**PROBLEMS TO WORK ON:**
1. Rewrite the paragraph in the essay on Mean Streets that begins "This is Charlie's fatal mistake" as a short bulleted list that keeps its main facts.
2. From the essay on Mean Streets, return the passage between "This is Charlie’s" and "and surely dies.", inclusive, copied word for word.

This assessment is still at the core of my thoughts about this film. Mean Streets captures a mood (confusion about how to live one’s life which, for Scorsese, is a choice between the mafia and the priesthood), a time period (when Vietnam and the draft posed very real threats to the average American male, particularly poor and working class males; and when people collectively began to realize what Scorsese’s characters already know: you can’t trust anybody—not the government, not your friends, not even yourself), a group of people (young thugs aspiring to be rich and powerful gangsters who all try to assert some level of individuality within the rigid codes of conduct of a mafia lifestyle: e.g., don’t rat on nobody, always pay your debts, etc.), and an environment where all of this insanity plays out (in bars/nightclubs, in restaurants, in bedrooms, on rooftops, in cemeteries, on the streets—the Raymond Chandler quote, “Down these mean streets a man must go,” is totally appropriate. Even if your life leads you into the face of certain death, you must go towards it.)
The major conflict in Mean Streets seems to be related to the concept of truth; as Scorsese puts it, “We see the shifting of trust, how Johnny [De Niro] trusts Charlie [Keitel] but, God, he’s got his problems; and Charlie trusts Johnny, but he’s using him.” Though it initially seems like Johnny is using Charlie because he is connected to high-ranking mafia men, what we learn is that Charlie justifies his life as a gangster by convincing himself that he is helping Johnny (who gets in trouble by not paying his debts) and by giving Theresa (his clandestine relationship with his epileptic girlfriend who happens to be Johnny’s cousin) his affections. The problem is his uncle is grooming Charlie to be an “honorable man” who mixes only with other honorable men; therefore he essentially has to keep secret from his uncle his friendship with Johnny and his relationship with Theresa, which Johnny knows nothing about. Charlie is leading a dual life in which the dichotomy of good/evil is tearing him apart at the seams, only he tries his best not to deal with any of it by lying to himself.
This is Charlie’s fatal mistake. When Johnny discovers that Charlie and Theresa have been seeing each other, Johnny realizes that Charlie hasn’t really done anything for him and, thus, the situation reinforces his philosophy, which is basically summed up by the phrase: fuck it. And when Johnny exacerbates the problem he has with Michael, by not paying him back and pulling a gun on him, Charlie elects to borrow a car and take both Johnny and Theresa out of town for awhile. Of course, Michael finds their car and the whole thing ends in a flurry of bullets as Johnny is hit in the throat and surely dies.

**COLLECTED DATA:**
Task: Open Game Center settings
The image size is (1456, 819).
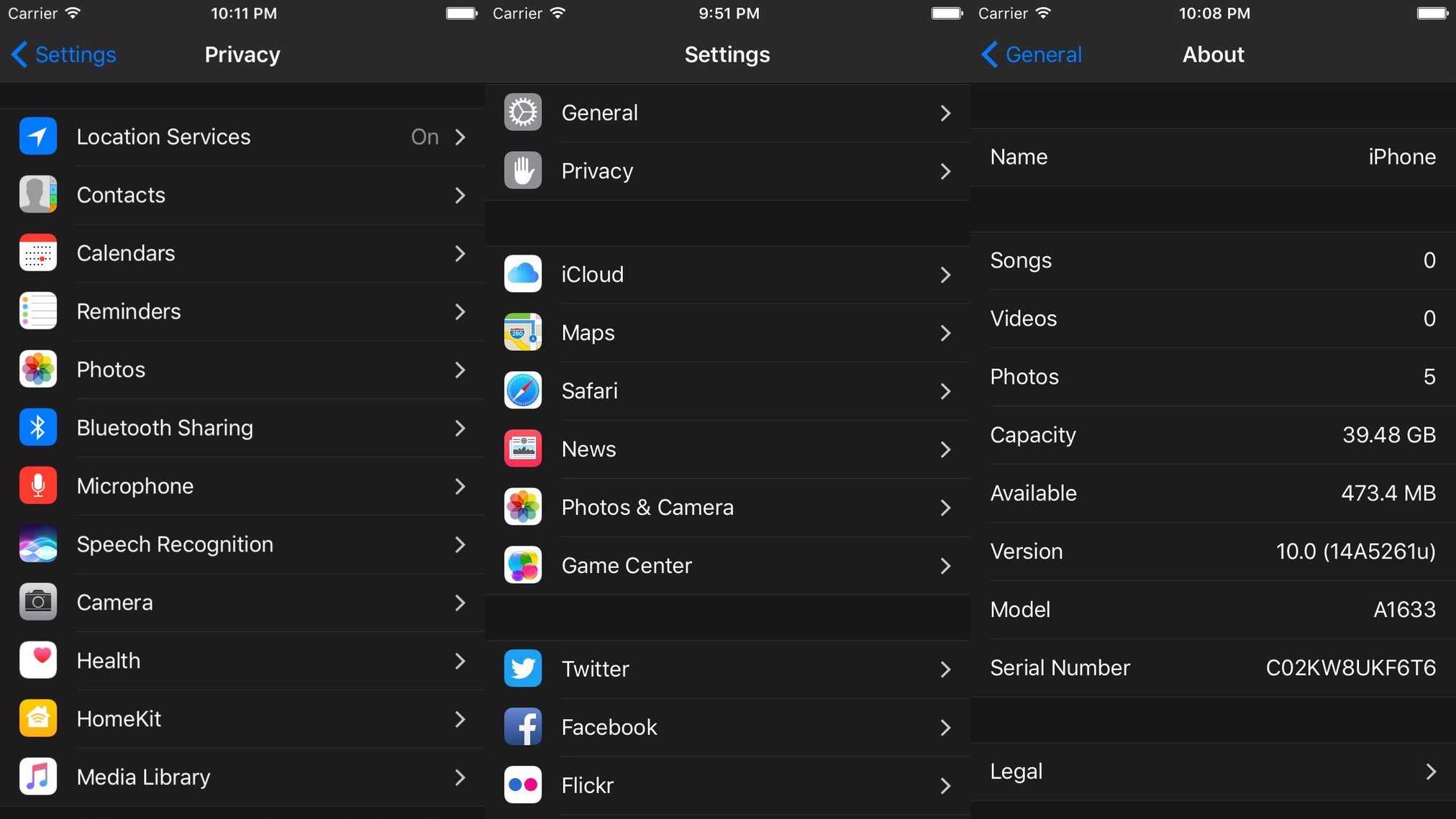Action: click(727, 565)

**TASK-BY-TASK ANSWERS:**
1.
- Charlie's habit of lying to himself is his fatal mistake.
- Johnny finds out that Charlie and Theresa have been seeing each other. He decides Charlie hasn't really done anything for him, which reinforces his careless "fuck it" outlook.
- Johnny makes his problem with Michael worse by not paying him back and pulling a gun on him.
- Charlie borrows a car to take Johnny and Theresa out of town for a while.
- Michael finds their car. It ends in a flurry of bullets, with Johnny shot in the throat and surely dying.

2.
This is Charlie’s fatal mistake. When Johnny discovers that Charlie and Theresa have been seeing each other, Johnny realizes that Charlie hasn’t really done anything for him and, thus, the situation reinforces his philosophy, which is basically summed up by the phrase: fuck it. And when Johnny exacerbates the problem he has with Michael, by not paying him back and pulling a gun on him, Charlie elects to borrow a car and take both Johnny and Theresa out of town for awhile. Of course, Michael finds their car and the whole thing ends in a flurry of bullets as Johnny is hit in the throat and surely dies.